Et les responsables de l’établissement craignent les revendications des infirmières. Or, s’ils n’appliquent pas la camisole chimique aux patients « difficiles », il va rapidement y avoir un véritable flot de protestations et de revendications de la part de ces dernières (et de mises en congé maladie), ce qui plombera l’ambiance au quotidien et possiblement les résultats financiers de l’entreprise. Donc, pour éviter ça, les responsables de l’établissement font ce qu’il faut, et ils feront en sorte que les médecins administrent des calmants rapidement dès qu’un patient sera un peu trop embêtant.
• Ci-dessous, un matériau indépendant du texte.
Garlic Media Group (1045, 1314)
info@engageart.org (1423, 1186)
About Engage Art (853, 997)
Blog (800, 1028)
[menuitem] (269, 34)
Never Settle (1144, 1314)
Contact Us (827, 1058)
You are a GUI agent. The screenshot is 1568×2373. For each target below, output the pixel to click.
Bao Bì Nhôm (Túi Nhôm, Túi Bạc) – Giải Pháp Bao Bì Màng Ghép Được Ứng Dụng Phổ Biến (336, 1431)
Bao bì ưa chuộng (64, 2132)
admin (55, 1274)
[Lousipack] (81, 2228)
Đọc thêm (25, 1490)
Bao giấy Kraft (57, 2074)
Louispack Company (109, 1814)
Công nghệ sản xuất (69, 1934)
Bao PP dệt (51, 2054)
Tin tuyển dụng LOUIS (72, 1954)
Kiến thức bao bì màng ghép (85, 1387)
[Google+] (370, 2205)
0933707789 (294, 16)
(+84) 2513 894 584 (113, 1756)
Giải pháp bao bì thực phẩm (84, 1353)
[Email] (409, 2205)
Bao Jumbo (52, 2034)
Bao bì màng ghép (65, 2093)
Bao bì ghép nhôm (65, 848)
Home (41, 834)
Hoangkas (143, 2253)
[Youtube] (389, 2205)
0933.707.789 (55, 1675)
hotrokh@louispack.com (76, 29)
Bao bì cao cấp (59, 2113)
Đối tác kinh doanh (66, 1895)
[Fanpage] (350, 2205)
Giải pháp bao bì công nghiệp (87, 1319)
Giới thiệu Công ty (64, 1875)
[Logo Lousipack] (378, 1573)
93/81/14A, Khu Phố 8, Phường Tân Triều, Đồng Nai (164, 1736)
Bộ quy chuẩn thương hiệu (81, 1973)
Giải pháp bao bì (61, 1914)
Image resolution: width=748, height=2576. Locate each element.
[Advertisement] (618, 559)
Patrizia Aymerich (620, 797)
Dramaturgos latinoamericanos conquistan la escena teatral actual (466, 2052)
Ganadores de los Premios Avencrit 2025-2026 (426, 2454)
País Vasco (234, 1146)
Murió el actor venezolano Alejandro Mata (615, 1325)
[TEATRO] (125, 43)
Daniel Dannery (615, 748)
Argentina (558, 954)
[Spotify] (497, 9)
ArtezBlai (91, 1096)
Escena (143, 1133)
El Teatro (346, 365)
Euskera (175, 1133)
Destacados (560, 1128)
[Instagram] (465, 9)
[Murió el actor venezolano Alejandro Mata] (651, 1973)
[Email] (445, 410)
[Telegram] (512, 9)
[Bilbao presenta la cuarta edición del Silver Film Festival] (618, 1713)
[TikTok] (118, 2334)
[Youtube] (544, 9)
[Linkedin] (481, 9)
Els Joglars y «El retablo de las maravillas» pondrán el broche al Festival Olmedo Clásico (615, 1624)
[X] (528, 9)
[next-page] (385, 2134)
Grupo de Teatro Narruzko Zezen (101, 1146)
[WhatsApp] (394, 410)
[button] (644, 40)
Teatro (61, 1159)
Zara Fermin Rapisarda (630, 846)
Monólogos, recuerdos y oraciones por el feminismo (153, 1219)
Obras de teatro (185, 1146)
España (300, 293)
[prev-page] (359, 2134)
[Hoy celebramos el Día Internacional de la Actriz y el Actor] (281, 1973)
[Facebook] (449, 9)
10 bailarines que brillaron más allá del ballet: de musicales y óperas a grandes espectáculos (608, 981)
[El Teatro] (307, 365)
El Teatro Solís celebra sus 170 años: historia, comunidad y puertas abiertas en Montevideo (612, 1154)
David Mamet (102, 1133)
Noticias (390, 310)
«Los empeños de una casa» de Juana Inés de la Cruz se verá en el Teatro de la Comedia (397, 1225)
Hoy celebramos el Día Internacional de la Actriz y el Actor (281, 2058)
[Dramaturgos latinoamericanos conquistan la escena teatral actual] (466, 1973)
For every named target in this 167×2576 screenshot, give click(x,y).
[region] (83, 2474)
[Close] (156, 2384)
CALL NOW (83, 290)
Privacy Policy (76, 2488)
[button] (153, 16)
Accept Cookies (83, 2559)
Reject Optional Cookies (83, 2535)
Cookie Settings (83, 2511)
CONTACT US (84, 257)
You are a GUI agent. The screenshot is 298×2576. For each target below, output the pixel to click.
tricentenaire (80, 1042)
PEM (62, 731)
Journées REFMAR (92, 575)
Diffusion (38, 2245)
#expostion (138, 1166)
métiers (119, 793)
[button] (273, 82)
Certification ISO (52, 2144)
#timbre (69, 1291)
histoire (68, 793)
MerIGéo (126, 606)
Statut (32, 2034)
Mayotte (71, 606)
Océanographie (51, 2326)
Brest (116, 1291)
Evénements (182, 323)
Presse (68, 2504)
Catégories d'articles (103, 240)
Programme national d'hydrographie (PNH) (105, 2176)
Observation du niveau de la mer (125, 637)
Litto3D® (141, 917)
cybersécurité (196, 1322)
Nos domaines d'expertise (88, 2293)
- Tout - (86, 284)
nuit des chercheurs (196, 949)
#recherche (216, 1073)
Comme ça, tout restera relativement vivable (et profitable).

Et du côté des infirmières, comme ça les arrange, elles ne vont rien dire contre ces pratiques.

Bien sûr, une fois la méthode utilisée pour prévenir les cas potentiellement dangereux, on a tendance à généraliser et à administrer ces traitements de plus en plus facilement, par confort. Et dans le personnel, il n’y a personne pour trouver à y redire quoi que ce soit. Tout le monde y trouve son intérêt (à part les patients, c’est-à-dire nous, à plus ou moins longue échéance).

 

2 réflexions sur « Maladie d’Alzheimer, le danger d’augmentation des doses d’opiacés est présent aussi dans la famille »

  1. Exactement.

    Mais bon, comme dit dans l’article, il y a des cas d’Alzheimer ou de démence qui sont dus à des AVC, ou a des opérations chirurgicales, etc… Donc, parfois, les opiacés ne vont pas changer grand chose. Mais très souvent, ça va être le cas. Et là, effectivement, le problème, c’est la solution mise en oeuvre.